**Task instructions**
(1) In the text on Joan Baez and the Greenwich Village folk revival, which radical idealists are named as having converged in New York in the 1930s? List every one.
(2) Write the next passage of the text on Joan Baez and the Greenwich Village folk revival, picking up after its final sentence.

**Document text**
========================

Since the late 1950s, Joan Baez (b. January 9, 1941) has had a storied career, releasing over 30 albums in six languages, often using her music as a platform for activism, advocating for civil rights, human rights, non-violence, and so many other civil rights and social justice issues. Over the years, Baez has become well known for her essential take on the song “We Shall Overcome”—a traditional gospel song that grew into a protest song during the Civil Rights Movement, made popular by Pete Seeger and a number of other performers. Baez became well known for her version of the classic after performing it at the 1963 March on Washington for Jobs and Freedom. To this day she continues to unite her music career and her quest for social justice.
Joan Baez was an essential player in the story of the folk music revival in Greenwich Village, yet the story begins long before her arrival. In the 1930s, at the height of the Great Depression, radical idealists such as Josh White, Pete Seeger, Burl Ives, Lead Belly, and Woody Guthrie converged in New York. It was a fertile time for such influential artists to “[redefine] the genre of folk music from a quaint musical form associated with rural life to ‘the people’s music’—a weapon of ideological battle to mobilize workers to develop a class consciousness.”
With the advent of the Second World War and the rise of American Patriotism, the appetite for folk music’s politicized messages abated. But in 1945, a printer named George Margolin started performing near the fountain in Washington Square, and the outdoor venue eventually grew to become a gathering place for the full anti-establishment spectrum, including protesters, artists, activists, and musicians. By 1960 the park was teeming with hundreds of young aspiring musicians, most of whom played and sang for free. The seeds of a revival started to blossom, taking root in and around the park. Sunday-afternoon folk singalongs attracted a cross-section of amateurs and pros, armed with guitars, banjos, and bongos. Musicians blended with Beat poets, abstract expressionists, off-Broadway actors, and experimental filmmakers to forge a heady countercultural melting pot. The Square had become the epicenter of folk’s renaissance, with more than 20 clubs and coffee houses, including the Gaslight Café, the Village Gate, and the Bitter End, within a five-block radius.
“Greenwich Village had become world headquarters for a folk music scene that, to its own occasional shock and horror, was beginning to matter in the music and popular culture biz,” wrote critic David Hinckley. Spare basements that housed small clubs or coffeehouses were where folk performers came alive and performed. You’d catch them in popular places such as The Gaslight Café’ and Cafe Wha? Folk singers were united in mutual appreciation and respect for traditional pre-war folk music. The folk community became an influential certified subgroup within two larger movements: the civil rights and the peace movement.

========================

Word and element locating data
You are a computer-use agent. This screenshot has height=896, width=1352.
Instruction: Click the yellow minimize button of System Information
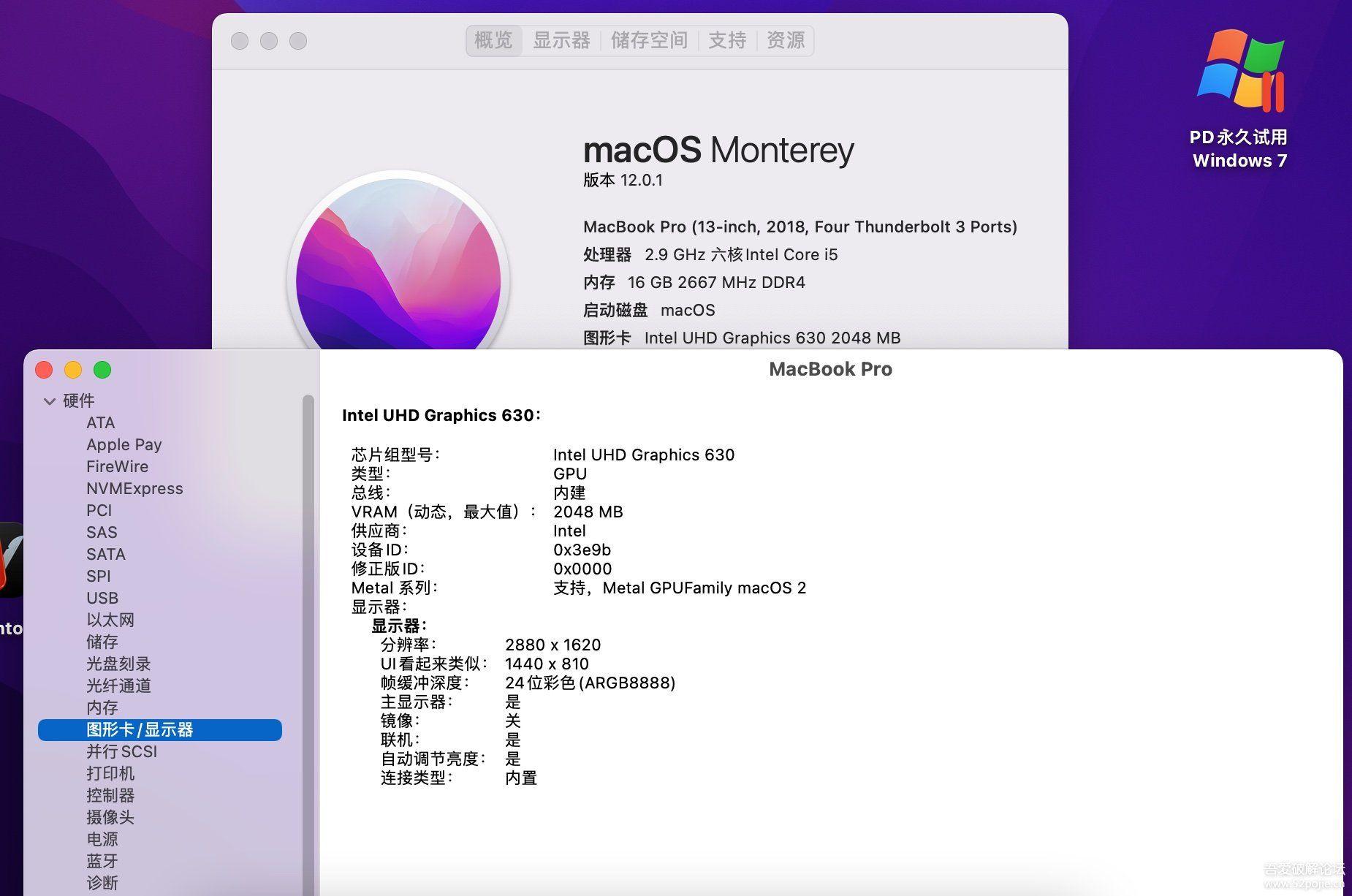click(x=73, y=370)
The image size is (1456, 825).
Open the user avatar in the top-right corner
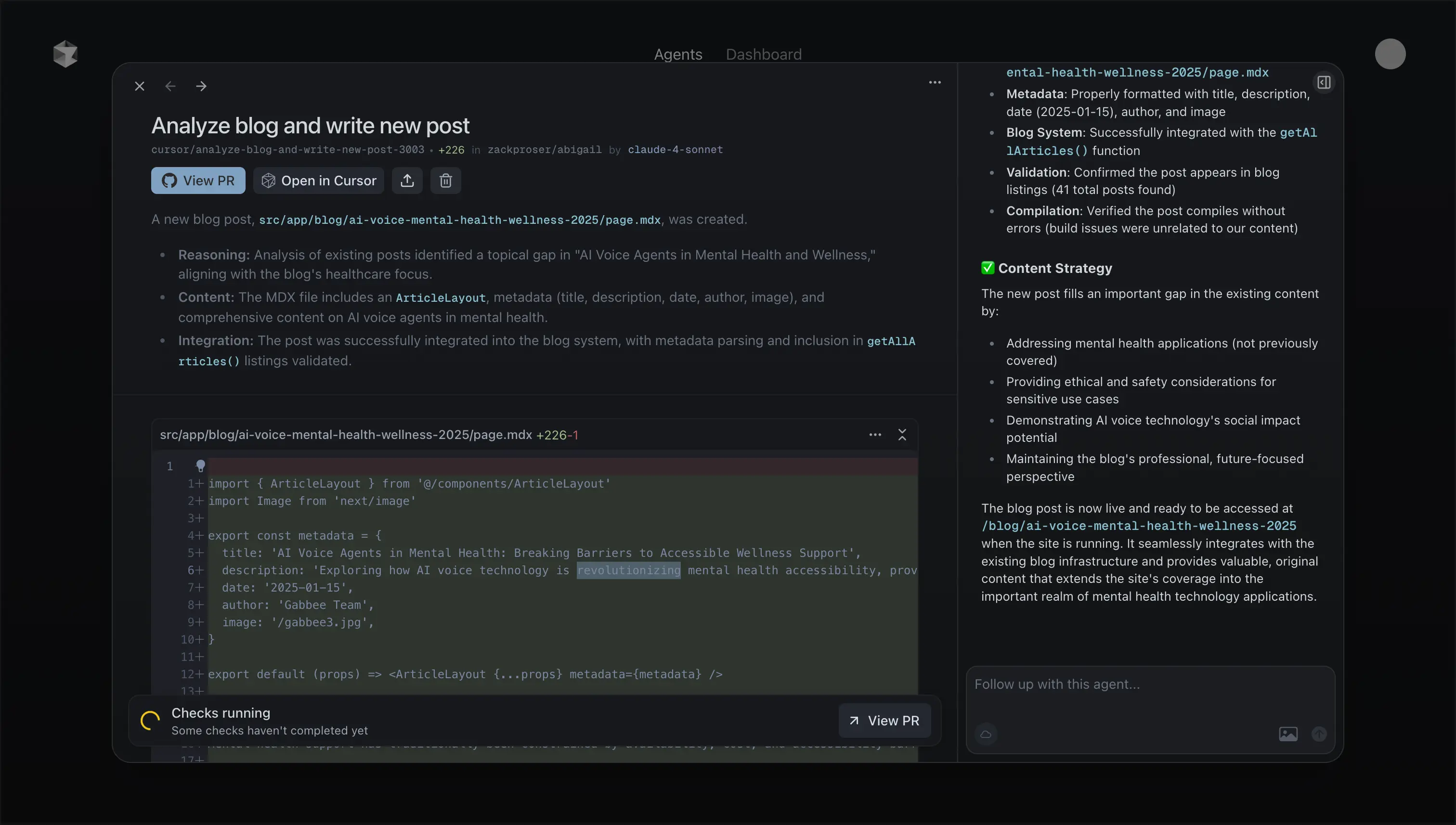tap(1390, 54)
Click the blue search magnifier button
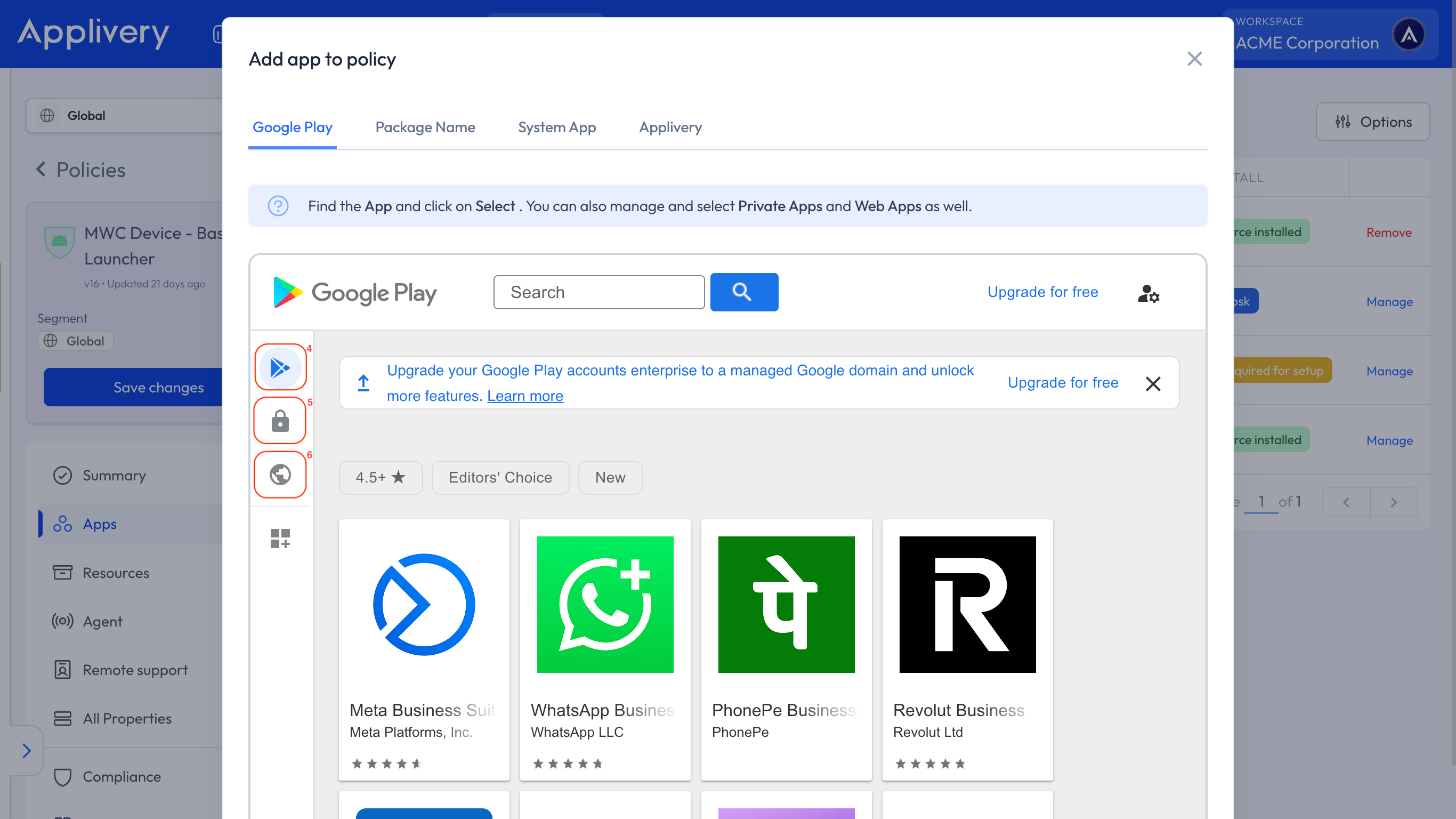 pyautogui.click(x=744, y=292)
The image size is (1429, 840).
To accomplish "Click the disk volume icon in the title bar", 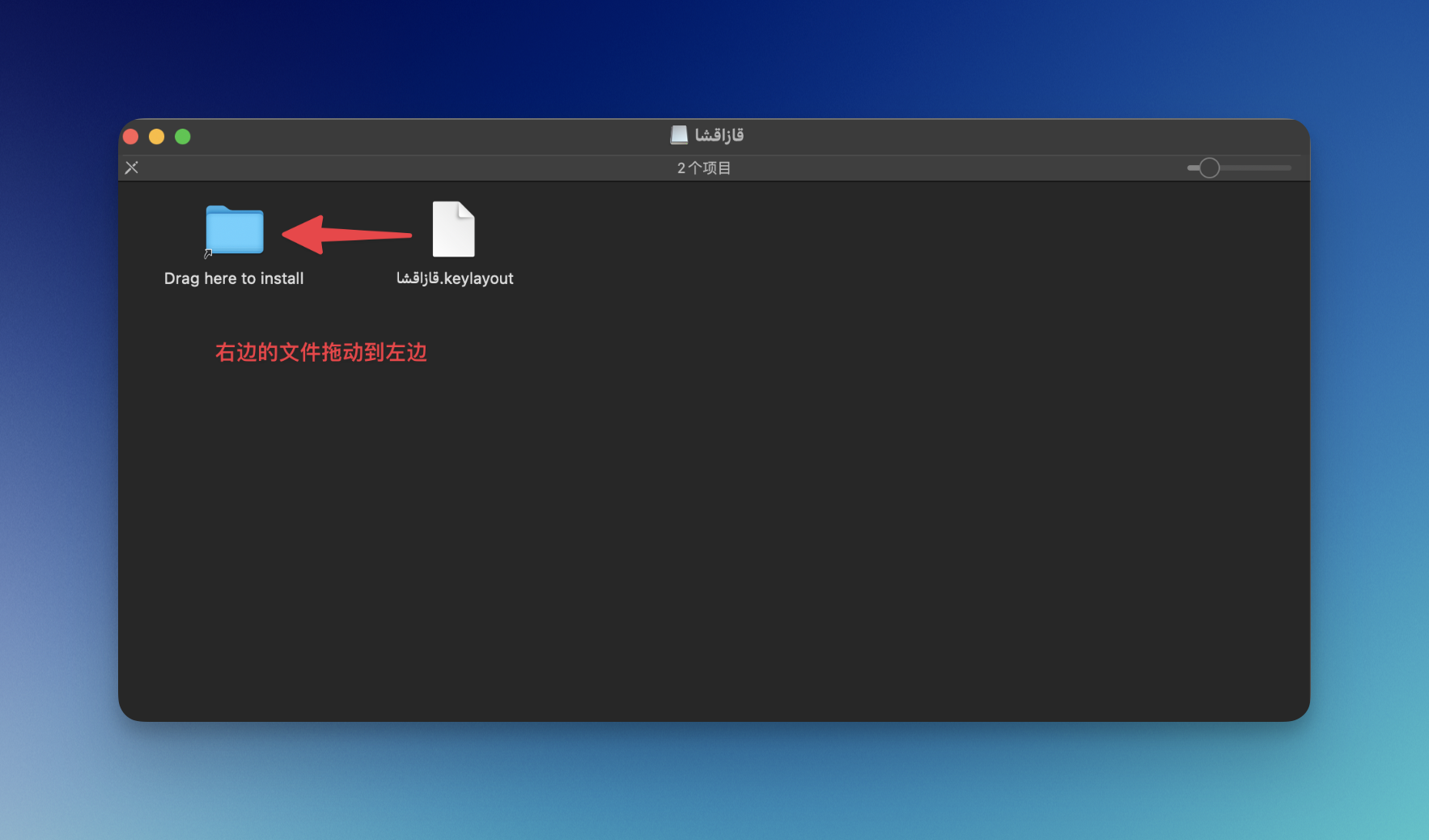I will [x=679, y=135].
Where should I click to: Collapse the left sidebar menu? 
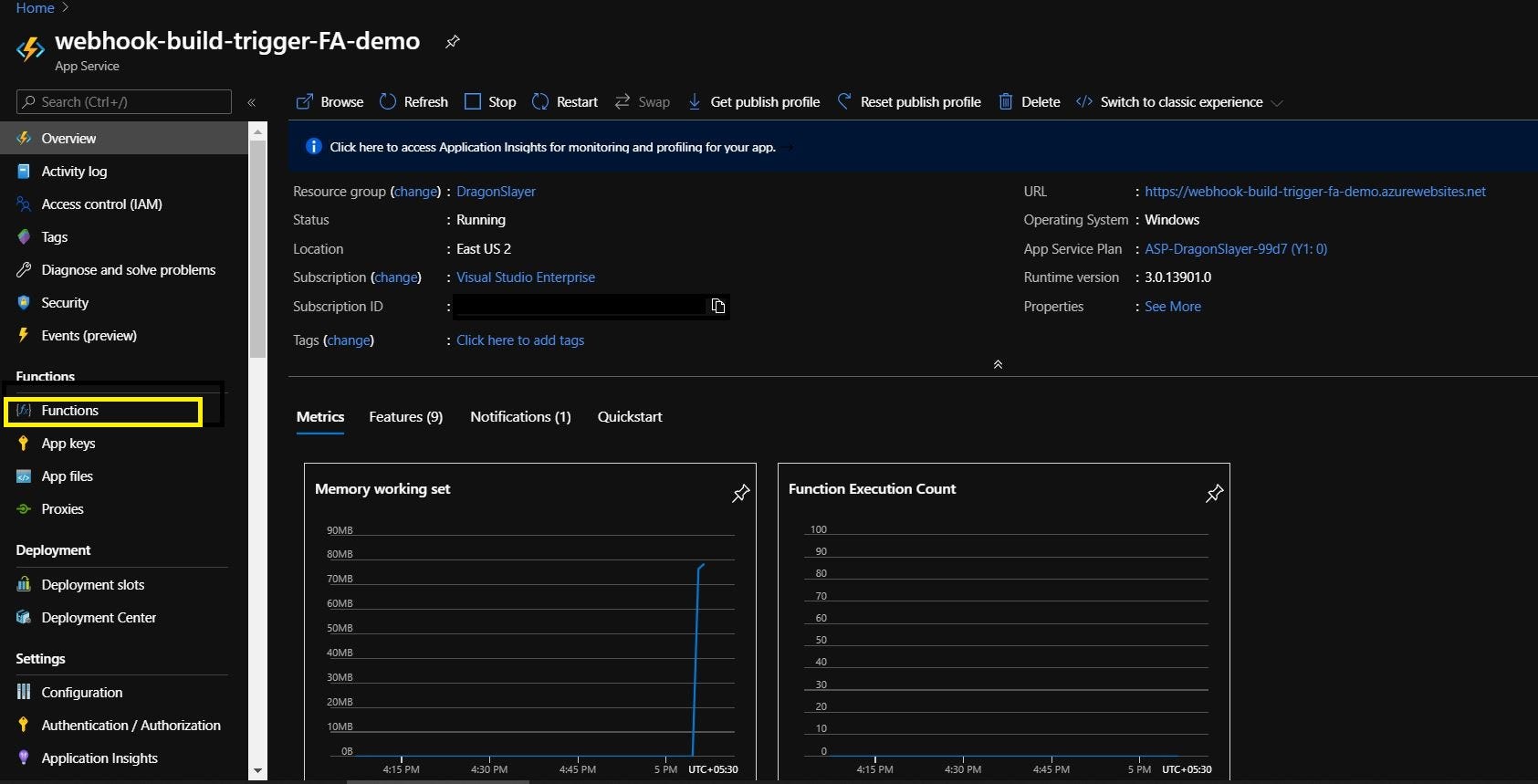tap(252, 102)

========================

**Answer set**
(1) Josh White, Pete Seeger, Burl Ives, Lead Belly, Woody Guthrie

(2)
Enter Joan Baez, stage left! Joan was born in Staten Island, New York. Her father, Albert Baez, was a mathematician and a physicist who was born in Mexico. The family moved to Palo Alto, CA when Joan was very young, and she primarily grew up in Palo Alto, California where her father both studied for his PH.D and became a professor. Importantly, the Baez family had converted to Quakerism during Joan’s early childhood, and she deeply identified with the tradition. Her lifelong commitment to pacifism and social issues stems from that upbringing.
Joan was gifted with a beautiful singing voice and learned to play the ukelele at an early age. She spent her childhood singing in local choirs. When Baez was 13, her aunt took her to a concert being played by folk musician Pete Seeger, and Baez found herself enraptured with his music. She soon began practicing the songs of his repertoire and performing them publicly. After graduating from high school, her father accepted a teaching position at MIT, and Joan moved to Boston with her family. She enrolled in Boston University, initially studying in the Theatre Department. She eventually dropped out to pursue her love of music, singing in local coffee houses and, eventually, in the famous Club 47 in Boston.
Joan soon became widely popular. She was invited to sing at the Newport Folk Festival in 1959, which paved the way for her career. She began to frequently play the clubs and coffeehouses of Greenwich Village, and became both a fixture as a performer and a mentor to young and aspiring singer/songwriters.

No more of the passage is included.